Making it survive a rebuild

A theme kept recurring: every fix here — the 0.0.0.0:53 listen endpoint, the zone-transfer ACL, notifyAllowedNetworks, even an admin→ proper-username rename — lives only in Technitium’s persistent volume. None of them has an environment variable, so none can be expressed in the Kubernetes manifests. A pod rebuilt from a fresh PVC would silently regress every one of them.

So they’re now encoded in an idempotent configure.sh that runs against the Technitium API after each deploy and asserts the desired state. The manifests bring up the pod; the script makes it correct. It’s the part of “infrastructure as code” the YAML can’t reach.

What I’d actually take away

  • Don’t trust the layer the error names.
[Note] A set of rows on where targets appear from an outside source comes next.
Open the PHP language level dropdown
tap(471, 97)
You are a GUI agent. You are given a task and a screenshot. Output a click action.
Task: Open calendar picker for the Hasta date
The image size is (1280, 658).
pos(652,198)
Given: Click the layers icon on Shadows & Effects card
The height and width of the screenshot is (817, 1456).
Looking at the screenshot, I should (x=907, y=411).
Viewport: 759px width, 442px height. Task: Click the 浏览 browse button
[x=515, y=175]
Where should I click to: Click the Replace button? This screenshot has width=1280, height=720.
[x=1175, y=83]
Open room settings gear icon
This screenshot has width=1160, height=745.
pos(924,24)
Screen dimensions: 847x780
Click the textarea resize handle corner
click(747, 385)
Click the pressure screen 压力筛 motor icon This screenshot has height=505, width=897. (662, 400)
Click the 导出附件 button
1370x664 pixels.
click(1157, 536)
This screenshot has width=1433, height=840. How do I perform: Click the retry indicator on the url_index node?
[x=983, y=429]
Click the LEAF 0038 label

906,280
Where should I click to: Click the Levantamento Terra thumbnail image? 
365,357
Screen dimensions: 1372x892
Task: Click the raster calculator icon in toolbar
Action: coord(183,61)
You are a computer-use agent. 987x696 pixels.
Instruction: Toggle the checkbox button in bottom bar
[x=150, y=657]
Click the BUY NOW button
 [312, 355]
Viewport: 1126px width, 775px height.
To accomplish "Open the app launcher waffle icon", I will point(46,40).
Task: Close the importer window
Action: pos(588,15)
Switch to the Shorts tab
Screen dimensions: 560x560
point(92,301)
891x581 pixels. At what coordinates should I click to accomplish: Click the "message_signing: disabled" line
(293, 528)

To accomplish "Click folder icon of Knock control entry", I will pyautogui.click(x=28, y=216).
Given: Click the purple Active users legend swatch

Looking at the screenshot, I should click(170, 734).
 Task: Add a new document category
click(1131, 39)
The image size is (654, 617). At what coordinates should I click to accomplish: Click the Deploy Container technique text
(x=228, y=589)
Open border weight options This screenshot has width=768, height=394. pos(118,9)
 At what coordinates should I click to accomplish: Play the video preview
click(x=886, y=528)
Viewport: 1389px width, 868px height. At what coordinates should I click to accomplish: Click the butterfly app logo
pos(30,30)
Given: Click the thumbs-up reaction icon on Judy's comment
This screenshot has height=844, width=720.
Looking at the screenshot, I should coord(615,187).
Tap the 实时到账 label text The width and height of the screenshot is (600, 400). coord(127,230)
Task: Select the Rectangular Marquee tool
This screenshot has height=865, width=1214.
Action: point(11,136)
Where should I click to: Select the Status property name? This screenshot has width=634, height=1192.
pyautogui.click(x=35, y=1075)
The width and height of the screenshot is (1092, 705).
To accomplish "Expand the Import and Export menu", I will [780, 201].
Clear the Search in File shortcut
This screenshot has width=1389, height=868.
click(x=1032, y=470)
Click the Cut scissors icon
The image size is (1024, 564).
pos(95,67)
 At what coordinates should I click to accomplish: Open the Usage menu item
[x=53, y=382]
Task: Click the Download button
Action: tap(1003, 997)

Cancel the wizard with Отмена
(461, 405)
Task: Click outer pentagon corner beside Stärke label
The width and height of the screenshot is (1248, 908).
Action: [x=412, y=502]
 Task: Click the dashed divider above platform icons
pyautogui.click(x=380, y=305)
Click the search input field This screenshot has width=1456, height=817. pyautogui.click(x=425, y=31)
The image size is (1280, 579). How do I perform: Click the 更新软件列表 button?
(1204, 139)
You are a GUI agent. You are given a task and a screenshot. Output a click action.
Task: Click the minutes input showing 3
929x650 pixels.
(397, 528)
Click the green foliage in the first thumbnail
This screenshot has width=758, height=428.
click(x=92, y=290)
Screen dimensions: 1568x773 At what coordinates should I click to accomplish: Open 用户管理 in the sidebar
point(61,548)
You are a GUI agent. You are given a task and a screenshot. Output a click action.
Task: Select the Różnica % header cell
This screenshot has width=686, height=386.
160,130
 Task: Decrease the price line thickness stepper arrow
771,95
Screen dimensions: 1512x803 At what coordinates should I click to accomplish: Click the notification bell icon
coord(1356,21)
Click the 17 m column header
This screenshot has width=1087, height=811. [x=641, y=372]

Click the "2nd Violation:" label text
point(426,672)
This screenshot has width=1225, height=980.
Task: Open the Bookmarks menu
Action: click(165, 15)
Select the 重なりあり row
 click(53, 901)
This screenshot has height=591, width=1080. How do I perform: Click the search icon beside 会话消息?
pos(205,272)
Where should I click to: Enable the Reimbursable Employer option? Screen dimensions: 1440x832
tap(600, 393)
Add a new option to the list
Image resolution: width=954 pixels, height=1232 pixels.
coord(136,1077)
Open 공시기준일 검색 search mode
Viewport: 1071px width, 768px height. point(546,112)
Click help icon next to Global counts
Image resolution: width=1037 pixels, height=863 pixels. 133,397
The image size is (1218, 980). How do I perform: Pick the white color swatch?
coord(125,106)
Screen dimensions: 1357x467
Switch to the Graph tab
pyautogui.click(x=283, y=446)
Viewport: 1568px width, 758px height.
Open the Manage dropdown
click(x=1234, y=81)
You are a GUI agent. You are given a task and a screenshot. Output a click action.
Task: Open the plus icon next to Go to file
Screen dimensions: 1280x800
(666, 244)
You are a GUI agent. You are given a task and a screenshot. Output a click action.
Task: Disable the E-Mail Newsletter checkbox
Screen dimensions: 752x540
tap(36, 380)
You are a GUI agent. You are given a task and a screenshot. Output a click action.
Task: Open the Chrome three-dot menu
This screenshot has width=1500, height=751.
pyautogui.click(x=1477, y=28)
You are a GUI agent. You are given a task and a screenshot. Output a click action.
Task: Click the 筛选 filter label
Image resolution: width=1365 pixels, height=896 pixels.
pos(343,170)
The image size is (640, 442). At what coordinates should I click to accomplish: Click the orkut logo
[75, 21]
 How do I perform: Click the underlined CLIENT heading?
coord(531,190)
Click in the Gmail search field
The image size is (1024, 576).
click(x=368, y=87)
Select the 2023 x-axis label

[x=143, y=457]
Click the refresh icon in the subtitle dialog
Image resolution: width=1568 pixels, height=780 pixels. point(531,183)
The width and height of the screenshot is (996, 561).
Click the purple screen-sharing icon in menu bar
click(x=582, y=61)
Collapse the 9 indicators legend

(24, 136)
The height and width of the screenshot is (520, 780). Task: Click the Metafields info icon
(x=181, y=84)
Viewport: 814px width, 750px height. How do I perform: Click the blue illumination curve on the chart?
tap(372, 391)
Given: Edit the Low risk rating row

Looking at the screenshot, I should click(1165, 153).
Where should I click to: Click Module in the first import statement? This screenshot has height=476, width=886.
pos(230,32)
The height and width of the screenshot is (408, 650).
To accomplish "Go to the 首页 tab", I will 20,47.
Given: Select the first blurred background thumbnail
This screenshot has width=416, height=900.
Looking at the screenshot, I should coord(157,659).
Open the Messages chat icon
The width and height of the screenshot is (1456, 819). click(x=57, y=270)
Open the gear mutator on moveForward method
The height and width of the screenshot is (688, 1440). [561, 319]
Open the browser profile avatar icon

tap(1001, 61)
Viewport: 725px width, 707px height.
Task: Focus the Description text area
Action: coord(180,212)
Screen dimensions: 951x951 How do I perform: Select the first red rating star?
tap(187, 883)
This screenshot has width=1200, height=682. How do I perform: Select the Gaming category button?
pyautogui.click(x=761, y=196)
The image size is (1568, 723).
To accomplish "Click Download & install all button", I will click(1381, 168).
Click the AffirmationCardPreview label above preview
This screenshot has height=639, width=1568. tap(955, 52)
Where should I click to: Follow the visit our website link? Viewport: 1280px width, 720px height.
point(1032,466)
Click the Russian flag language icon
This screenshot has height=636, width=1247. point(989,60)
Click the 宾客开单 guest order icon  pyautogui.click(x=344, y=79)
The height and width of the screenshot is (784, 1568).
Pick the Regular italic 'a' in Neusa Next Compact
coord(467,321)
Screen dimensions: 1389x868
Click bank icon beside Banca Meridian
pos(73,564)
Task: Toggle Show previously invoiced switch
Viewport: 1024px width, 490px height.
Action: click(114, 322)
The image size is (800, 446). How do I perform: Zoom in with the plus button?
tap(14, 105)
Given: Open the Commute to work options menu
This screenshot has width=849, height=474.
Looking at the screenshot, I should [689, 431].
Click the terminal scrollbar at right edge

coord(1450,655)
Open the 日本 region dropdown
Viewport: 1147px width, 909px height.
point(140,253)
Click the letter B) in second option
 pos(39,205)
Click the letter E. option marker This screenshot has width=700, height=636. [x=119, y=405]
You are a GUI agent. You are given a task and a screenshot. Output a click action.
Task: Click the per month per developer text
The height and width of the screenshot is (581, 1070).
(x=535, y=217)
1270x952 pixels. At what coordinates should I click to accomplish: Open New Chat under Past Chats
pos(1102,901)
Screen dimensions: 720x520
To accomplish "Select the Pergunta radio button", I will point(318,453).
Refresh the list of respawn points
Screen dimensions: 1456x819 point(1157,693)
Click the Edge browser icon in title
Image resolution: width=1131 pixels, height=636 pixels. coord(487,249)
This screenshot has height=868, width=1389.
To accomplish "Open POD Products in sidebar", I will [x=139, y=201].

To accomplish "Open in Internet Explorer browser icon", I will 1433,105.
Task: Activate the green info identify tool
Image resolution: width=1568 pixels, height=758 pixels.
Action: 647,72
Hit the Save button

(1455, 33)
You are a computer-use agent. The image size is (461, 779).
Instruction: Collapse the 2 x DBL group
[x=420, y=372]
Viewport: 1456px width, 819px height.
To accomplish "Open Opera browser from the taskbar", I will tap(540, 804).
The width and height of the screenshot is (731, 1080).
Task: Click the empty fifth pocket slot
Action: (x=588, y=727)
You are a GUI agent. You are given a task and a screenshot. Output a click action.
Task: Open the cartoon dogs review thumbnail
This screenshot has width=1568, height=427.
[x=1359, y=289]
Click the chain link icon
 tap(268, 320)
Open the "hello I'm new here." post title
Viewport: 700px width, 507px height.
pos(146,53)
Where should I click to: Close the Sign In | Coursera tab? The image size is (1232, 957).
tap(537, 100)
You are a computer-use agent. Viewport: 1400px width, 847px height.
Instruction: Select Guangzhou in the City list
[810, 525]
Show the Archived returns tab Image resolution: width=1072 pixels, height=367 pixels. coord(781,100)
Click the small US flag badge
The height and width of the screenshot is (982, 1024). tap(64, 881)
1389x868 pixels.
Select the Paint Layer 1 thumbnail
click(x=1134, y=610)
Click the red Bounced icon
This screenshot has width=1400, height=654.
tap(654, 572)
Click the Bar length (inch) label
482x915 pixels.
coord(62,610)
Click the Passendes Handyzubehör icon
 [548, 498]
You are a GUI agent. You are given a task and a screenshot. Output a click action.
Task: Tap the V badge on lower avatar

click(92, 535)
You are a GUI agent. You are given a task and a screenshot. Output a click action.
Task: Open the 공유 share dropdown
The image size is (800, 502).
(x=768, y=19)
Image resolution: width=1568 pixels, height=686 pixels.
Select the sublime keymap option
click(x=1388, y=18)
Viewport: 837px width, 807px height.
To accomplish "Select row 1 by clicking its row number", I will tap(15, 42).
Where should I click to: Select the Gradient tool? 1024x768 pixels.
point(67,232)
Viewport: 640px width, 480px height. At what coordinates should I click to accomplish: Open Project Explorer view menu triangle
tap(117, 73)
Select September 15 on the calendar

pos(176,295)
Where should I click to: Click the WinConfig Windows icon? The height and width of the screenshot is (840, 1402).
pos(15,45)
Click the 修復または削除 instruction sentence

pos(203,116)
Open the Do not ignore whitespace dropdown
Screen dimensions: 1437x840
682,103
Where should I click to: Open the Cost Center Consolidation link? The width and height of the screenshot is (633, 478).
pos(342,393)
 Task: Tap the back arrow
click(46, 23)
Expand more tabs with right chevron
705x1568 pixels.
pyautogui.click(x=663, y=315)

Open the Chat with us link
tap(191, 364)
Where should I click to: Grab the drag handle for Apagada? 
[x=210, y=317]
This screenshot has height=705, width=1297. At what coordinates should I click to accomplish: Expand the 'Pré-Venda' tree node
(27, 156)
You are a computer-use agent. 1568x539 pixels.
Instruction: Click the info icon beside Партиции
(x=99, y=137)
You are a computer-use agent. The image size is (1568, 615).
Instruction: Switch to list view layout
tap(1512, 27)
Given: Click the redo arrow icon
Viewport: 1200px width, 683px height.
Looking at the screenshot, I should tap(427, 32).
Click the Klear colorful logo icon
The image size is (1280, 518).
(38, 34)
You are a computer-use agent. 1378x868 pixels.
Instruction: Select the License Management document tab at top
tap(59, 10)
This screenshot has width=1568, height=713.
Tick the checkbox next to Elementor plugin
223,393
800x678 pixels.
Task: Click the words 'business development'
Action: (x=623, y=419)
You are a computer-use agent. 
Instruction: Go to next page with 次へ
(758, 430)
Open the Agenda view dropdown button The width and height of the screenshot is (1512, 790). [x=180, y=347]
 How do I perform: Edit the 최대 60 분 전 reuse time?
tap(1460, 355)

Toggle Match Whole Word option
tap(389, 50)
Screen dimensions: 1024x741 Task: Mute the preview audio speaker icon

UntrustedRoot is a TLS error; the cause was DNS zone replication four hops upstream. The fastest path was the single fact that didn’t fit — DANE-EE can’t emit that error on a match — and following that instead of the literal message.
  • In Kubernetes, assume the pod IP, never the VIP. Any app that trusts, allow-lists, or rate-limits by source address will trip on this, because pods egress as themselves and MetalLB VIPs only ever face inward. This single mismatch was the root of three separate failures in one migration.
  • Confident wrong answers are the dangerous failure mode of AI-paired debugging — and confidence is exactly what makes them dangerous. Two of the three rabbit holes here started as assured, specific, fluent conclusions from Claude.ai’s chat, stated with no hedge: “the cert doesn’t match,” “it comes from the VIP.” An uncertain suggestion gets scrutinized; a confident one gets inherited as fact and built upon. Both were wrong, and both cost hours because they sounded authoritative. Trust a confident diagnosis less, not more, for being confident — and the human job is still to ask “what doesn’t fit?” before “how do I fix what it says?”
  • This is where model choice stops being academic. I’d started on a fast, capable-enough chat model; the untangling came once I switched to a more capable one with a much larger context window — one that could hold the entire four-hop chain (certs, DNS zones, DANE, pod networking) in view at once and notice the single fact that didn’t fit. Most work doesn’t need that, and reaching for the heavyweight on everything is its own kind of waste — the Failure Detection Dashboard post is largely about not doing that. But on a genuinely hard, multi-layer diagnostic problem, the token cost of the more capable model is trivial next to the hours a confident wrong answer will burn. Knowing when to spend up — and being willing to actually burn the tokens when the problem earns it — is its own skill.

With both nodes finally in Kubernetes and tracking each other in real time, the last item is the shared 192.168.100.53 VIP (metallb.universe.tf/allow-shared-ip) so clients hit one address and reach whichever server is up — redundancy that’s only safe now that the secondary genuinely stays current.

Phase 1’s closing line was that DNS NOTIFY won’t tell you it’s unhappy — it just goes quiet. Phase 2’s version is meaner: sometimes the system does tell you something’s wrong, in a clear and specific error message, and the message is pointing four hops away from the actual problem.